▶ _SCOPO DEL COMPITO_
Riporta come elenco numerato tutto ciò che va dalla riga contenente "Check the 3F Group AWC checkbox" fino alla fine dei dati, estremi inclusi e senza righe vuote. Lascia fuori dalla risposta le immagini.

▶ _ESTRATTI DEI DATI_
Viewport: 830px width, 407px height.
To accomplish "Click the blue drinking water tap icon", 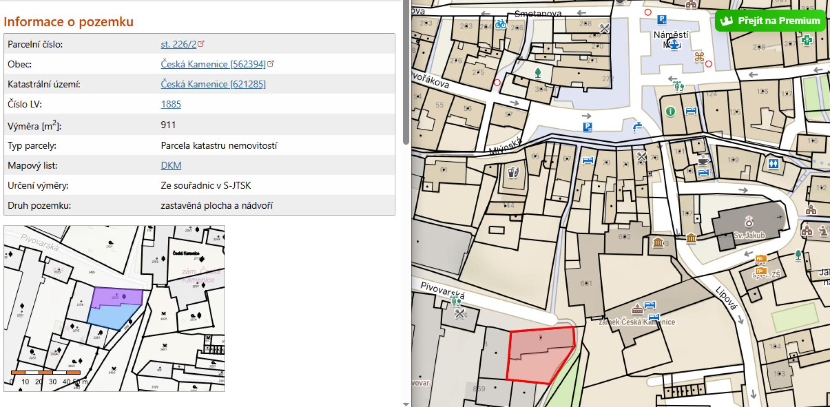I will [637, 127].
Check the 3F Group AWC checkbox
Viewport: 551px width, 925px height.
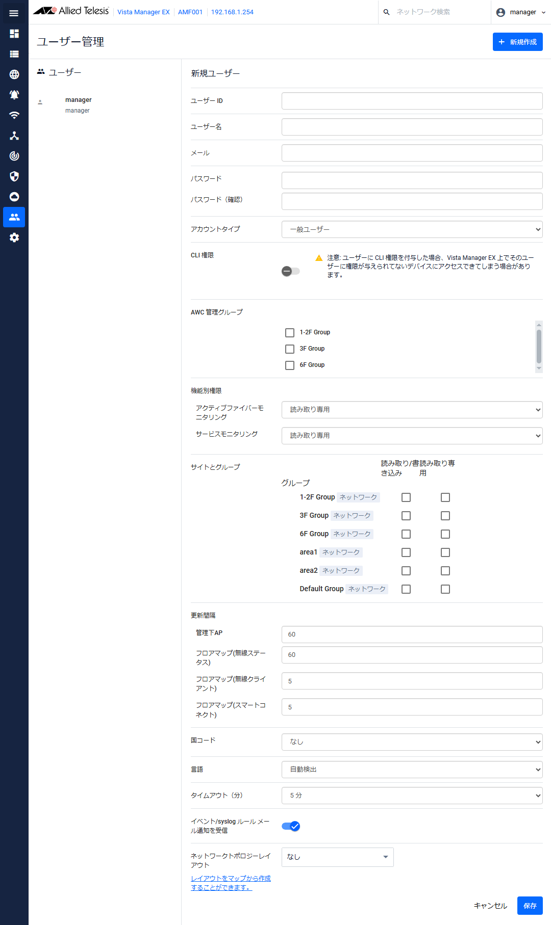[290, 349]
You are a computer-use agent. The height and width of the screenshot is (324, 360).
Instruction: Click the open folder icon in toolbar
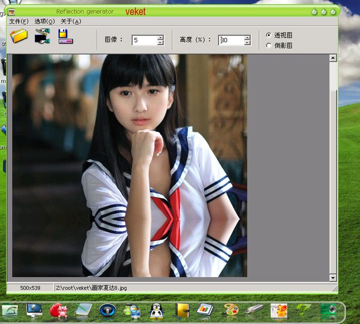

▶ _RISULTATO DELL'ESERCIZIO_
1. Check the 3F Group AWC checkbox
2. Viewport: 551px width, 925px height.
3. [290, 349]
4. You are a computer-use agent. The height and width of the screenshot is (324, 360).
5. Instruction: Click the open folder icon in toolbar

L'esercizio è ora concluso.